## Task
Rewrite every one of the rows below as a numbered list, one line per item, skipping any blank lines.

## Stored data
--- --- ---

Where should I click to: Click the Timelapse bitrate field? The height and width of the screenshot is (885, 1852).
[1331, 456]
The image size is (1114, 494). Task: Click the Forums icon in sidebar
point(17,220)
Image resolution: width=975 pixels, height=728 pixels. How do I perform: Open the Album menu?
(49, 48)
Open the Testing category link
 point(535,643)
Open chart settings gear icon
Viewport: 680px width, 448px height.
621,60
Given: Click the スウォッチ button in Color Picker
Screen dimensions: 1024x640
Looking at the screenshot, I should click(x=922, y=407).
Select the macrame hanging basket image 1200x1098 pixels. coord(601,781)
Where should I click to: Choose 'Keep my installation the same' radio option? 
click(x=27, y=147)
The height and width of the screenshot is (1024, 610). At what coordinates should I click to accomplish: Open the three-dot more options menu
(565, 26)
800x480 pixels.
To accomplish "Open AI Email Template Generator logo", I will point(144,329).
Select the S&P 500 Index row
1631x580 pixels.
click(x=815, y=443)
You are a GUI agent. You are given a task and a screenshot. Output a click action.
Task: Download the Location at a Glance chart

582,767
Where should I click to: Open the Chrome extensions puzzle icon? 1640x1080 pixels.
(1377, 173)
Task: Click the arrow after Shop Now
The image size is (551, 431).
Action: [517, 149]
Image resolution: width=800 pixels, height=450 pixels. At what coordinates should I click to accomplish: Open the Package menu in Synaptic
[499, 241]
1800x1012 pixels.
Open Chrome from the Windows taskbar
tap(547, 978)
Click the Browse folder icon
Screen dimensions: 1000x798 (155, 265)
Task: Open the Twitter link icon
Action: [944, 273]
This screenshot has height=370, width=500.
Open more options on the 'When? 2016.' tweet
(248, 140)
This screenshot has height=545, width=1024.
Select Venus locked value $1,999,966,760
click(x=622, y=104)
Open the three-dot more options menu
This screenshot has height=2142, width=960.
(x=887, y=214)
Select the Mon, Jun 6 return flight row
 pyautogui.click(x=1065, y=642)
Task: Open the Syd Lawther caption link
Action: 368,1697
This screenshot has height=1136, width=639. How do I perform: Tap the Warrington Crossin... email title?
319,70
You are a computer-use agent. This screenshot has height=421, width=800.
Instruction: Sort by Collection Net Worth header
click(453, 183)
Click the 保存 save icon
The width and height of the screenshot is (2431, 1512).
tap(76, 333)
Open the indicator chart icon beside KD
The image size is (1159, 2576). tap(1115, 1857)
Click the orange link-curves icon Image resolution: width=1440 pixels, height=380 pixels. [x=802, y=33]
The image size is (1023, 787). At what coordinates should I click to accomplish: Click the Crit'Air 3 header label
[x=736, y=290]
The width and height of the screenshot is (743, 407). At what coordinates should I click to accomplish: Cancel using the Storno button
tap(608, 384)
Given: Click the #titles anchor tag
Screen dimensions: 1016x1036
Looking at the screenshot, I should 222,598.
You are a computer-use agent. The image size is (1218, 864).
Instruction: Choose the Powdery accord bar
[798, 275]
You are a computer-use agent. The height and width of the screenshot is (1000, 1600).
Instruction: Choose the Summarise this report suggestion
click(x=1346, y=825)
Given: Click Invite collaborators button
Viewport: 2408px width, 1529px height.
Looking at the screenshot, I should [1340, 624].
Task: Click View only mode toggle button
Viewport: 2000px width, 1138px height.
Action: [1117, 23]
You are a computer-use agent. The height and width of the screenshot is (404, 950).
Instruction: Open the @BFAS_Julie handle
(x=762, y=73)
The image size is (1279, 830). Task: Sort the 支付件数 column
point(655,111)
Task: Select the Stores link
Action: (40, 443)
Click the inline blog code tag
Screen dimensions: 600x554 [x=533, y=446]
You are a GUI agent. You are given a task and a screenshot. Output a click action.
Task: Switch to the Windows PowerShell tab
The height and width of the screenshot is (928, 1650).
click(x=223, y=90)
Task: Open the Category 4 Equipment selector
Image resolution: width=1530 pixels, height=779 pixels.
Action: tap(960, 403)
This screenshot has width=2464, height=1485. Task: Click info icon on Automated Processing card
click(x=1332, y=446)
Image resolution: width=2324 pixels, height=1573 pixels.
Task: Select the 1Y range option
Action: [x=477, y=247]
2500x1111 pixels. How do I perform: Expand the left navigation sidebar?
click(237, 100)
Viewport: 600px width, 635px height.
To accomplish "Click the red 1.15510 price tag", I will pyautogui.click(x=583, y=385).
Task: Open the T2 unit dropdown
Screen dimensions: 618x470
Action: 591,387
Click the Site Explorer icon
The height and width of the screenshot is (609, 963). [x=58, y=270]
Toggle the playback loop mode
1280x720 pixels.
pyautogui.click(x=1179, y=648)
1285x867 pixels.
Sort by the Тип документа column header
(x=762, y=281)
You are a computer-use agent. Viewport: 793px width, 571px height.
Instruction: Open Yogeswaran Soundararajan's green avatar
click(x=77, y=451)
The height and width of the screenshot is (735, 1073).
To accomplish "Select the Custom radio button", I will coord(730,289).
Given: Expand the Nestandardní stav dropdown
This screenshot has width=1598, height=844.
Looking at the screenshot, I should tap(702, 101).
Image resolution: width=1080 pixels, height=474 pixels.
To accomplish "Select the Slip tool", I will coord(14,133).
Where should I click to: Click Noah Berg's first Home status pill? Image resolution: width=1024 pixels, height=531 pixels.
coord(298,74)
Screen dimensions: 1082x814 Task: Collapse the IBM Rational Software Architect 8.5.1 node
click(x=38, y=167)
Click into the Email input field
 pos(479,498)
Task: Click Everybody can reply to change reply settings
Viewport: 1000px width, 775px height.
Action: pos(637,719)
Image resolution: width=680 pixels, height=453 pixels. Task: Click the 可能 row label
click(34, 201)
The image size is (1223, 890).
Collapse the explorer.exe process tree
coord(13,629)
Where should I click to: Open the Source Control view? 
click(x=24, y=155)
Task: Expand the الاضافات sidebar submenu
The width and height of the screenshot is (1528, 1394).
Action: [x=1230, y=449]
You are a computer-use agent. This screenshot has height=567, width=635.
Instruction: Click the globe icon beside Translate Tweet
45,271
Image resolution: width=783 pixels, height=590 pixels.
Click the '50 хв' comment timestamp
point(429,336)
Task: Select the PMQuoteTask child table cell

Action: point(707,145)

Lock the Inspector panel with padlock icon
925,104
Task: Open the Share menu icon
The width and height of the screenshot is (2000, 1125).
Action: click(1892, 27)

--- --- ---

## Response
1. Where should I click to: Click the Timelapse bitrate field? The height and width of the screenshot is (885, 1852).
2. [1331, 456]
3. The image size is (1114, 494). Task: Click the Forums icon in sidebar
4. point(17,220)
5. Image resolution: width=975 pixels, height=728 pixels. How do I perform: Open the Album menu?
6. (49, 48)
7. Open the Testing category link
8.  point(535,643)
9. Open chart settings gear icon
10. Viewport: 680px width, 448px height.
11. 621,60
12. Given: Click the スウォッチ button in Color Picker
13. Screen dimensions: 1024x640
14. Looking at the screenshot, I should click(x=922, y=407).
15. Select the macrame hanging basket image 1200x1098 pixels. coord(601,781)
16. Where should I click to: Choose 'Keep my installation the same' radio option? 
17. click(x=27, y=147)
18. The height and width of the screenshot is (1024, 610). At what coordinates should I click to accomplish: Open the three-dot more options menu
19. (565, 26)
20. 800x480 pixels.
21. To accomplish "Open AI Email Template Generator logo", I will point(144,329).
22. Select the S&P 500 Index row
23. 1631x580 pixels.
24. click(x=815, y=443)
25. You are a GUI agent. You are given a task and a screenshot. Output a click action.
26. Task: Download the Location at a Glance chart
27. 582,767
28. Where should I click to: Open the Chrome extensions puzzle icon? 1640x1080 pixels.
29. (1377, 173)
30. Task: Click the arrow after Shop Now
31. The image size is (551, 431).
32. Action: [517, 149]
33. Image resolution: width=800 pixels, height=450 pixels. At what coordinates should I click to accomplish: Open the Package menu in Synaptic
34. [499, 241]
35. 1800x1012 pixels.
36. Open Chrome from the Windows taskbar
37. tap(547, 978)
38. Click the Browse folder icon
39. Screen dimensions: 1000x798 (155, 265)
40. Task: Open the Twitter link icon
41. Action: [944, 273]
42. This screenshot has height=370, width=500.
43. Open more options on the 'When? 2016.' tweet
44. (248, 140)
45. This screenshot has height=545, width=1024.
46. Select Venus locked value $1,999,966,760
47. click(x=622, y=104)
48. Open the three-dot more options menu
49. This screenshot has height=2142, width=960.
50. (x=887, y=214)
51. Select the Mon, Jun 6 return flight row
52.  pyautogui.click(x=1065, y=642)
53. Task: Open the Syd Lawther caption link
54. Action: 368,1697
55. This screenshot has height=1136, width=639. How do I perform: Tap the Warrington Crossin... email title?
56. 319,70
57. You are a computer-use agent. This screenshot has height=421, width=800.
58. Instruction: Sort by Collection Net Worth header
59. click(453, 183)
60. Click the 保存 save icon
61. The width and height of the screenshot is (2431, 1512).
62. tap(76, 333)
63. Open the indicator chart icon beside KD
64. The image size is (1159, 2576). tap(1115, 1857)
65. Click the orange link-curves icon Image resolution: width=1440 pixels, height=380 pixels. [x=802, y=33]
66. The image size is (1023, 787). At what coordinates should I click to accomplish: Click the Crit'Air 3 header label
67. [x=736, y=290]
68. The width and height of the screenshot is (743, 407). At what coordinates should I click to accomplish: Cancel using the Storno button
69. tap(608, 384)
70. Given: Click the #titles anchor tag
71. Screen dimensions: 1016x1036
72. Looking at the screenshot, I should 222,598.
73. You are a computer-use agent. The image size is (1218, 864).
74. Instruction: Choose the Powdery accord bar
75. [798, 275]
76. You are a computer-use agent. The height and width of the screenshot is (1000, 1600).
77. Instruction: Choose the Summarise this report suggestion
78. click(x=1346, y=825)
79. Given: Click Invite collaborators button
80. Viewport: 2408px width, 1529px height.
81. Looking at the screenshot, I should [1340, 624].
82. Task: Click View only mode toggle button
83. Viewport: 2000px width, 1138px height.
84. Action: [1117, 23]
85. You are a computer-use agent. The height and width of the screenshot is (404, 950).
86. Instruction: Open the @BFAS_Julie handle
87. (x=762, y=73)
88. The image size is (1279, 830). Task: Sort the 支付件数 column
89. point(655,111)
90. Task: Select the Stores link
91. Action: (40, 443)
92. Click the inline blog code tag
93. Screen dimensions: 600x554 [x=533, y=446]
94. You are a GUI agent. You are given a task and a screenshot. Output a click action.
95. Task: Switch to the Windows PowerShell tab
96. The height and width of the screenshot is (928, 1650).
97. click(x=223, y=90)
98. Task: Open the Category 4 Equipment selector
99. Image resolution: width=1530 pixels, height=779 pixels.
100. Action: tap(960, 403)
101. This screenshot has width=2464, height=1485. Task: Click info icon on Automated Processing card
102. click(x=1332, y=446)
103. Image resolution: width=2324 pixels, height=1573 pixels.
104. Task: Select the 1Y range option
105. Action: [x=477, y=247]
106. 2500x1111 pixels. How do I perform: Expand the left navigation sidebar?
107. click(237, 100)
108. Viewport: 600px width, 635px height.
109. To accomplish "Click the red 1.15510 price tag", I will pyautogui.click(x=583, y=385).
110. Task: Open the T2 unit dropdown
111. Screen dimensions: 618x470
112. Action: 591,387
113. Click the Site Explorer icon
114. The height and width of the screenshot is (609, 963). [x=58, y=270]
115. Toggle the playback loop mode
116. 1280x720 pixels.
117. pyautogui.click(x=1179, y=648)
118. 1285x867 pixels.
119. Sort by the Тип документа column header
120. (x=762, y=281)
121. You are a computer-use agent. Viewport: 793px width, 571px height.
122. Instruction: Open Yogeswaran Soundararajan's green avatar
123. click(x=77, y=451)
124. The height and width of the screenshot is (735, 1073).
125. To accomplish "Select the Custom radio button", I will coord(730,289).
126. Given: Expand the Nestandardní stav dropdown
127. This screenshot has width=1598, height=844.
128. Looking at the screenshot, I should tap(702, 101).
129. Image resolution: width=1080 pixels, height=474 pixels.
130. To accomplish "Select the Slip tool", I will coord(14,133).
131. Where should I click to: Click Noah Berg's first Home status pill? Image resolution: width=1024 pixels, height=531 pixels.
132. coord(298,74)
133. Screen dimensions: 1082x814 Task: Collapse the IBM Rational Software Architect 8.5.1 node
134. click(x=38, y=167)
135. Click into the Email input field
136.  pos(479,498)
137. Task: Click Everybody can reply to change reply settings
138. Viewport: 1000px width, 775px height.
139. Action: pos(637,719)
140. Image resolution: width=680 pixels, height=453 pixels. Task: Click the 可能 row label
141. click(34, 201)
142. The image size is (1223, 890).
143. Collapse the explorer.exe process tree
144. coord(13,629)
145. Where should I click to: Open the Source Control view? 
146. click(x=24, y=155)
147. Task: Expand the الاضافات sidebar submenu
148. The width and height of the screenshot is (1528, 1394).
149. Action: [x=1230, y=449]
150. You are a computer-use agent. This screenshot has height=567, width=635.
151. Instruction: Click the globe icon beside Translate Tweet
152. 45,271
153. Image resolution: width=783 pixels, height=590 pixels.
154. Click the '50 хв' comment timestamp
155. point(429,336)
156. Task: Select the PMQuoteTask child table cell
157. Action: point(707,145)
158. Lock the Inspector panel with padlock icon
159. 925,104
160. Task: Open the Share menu icon
161. The width and height of the screenshot is (2000, 1125).
162. Action: click(1892, 27)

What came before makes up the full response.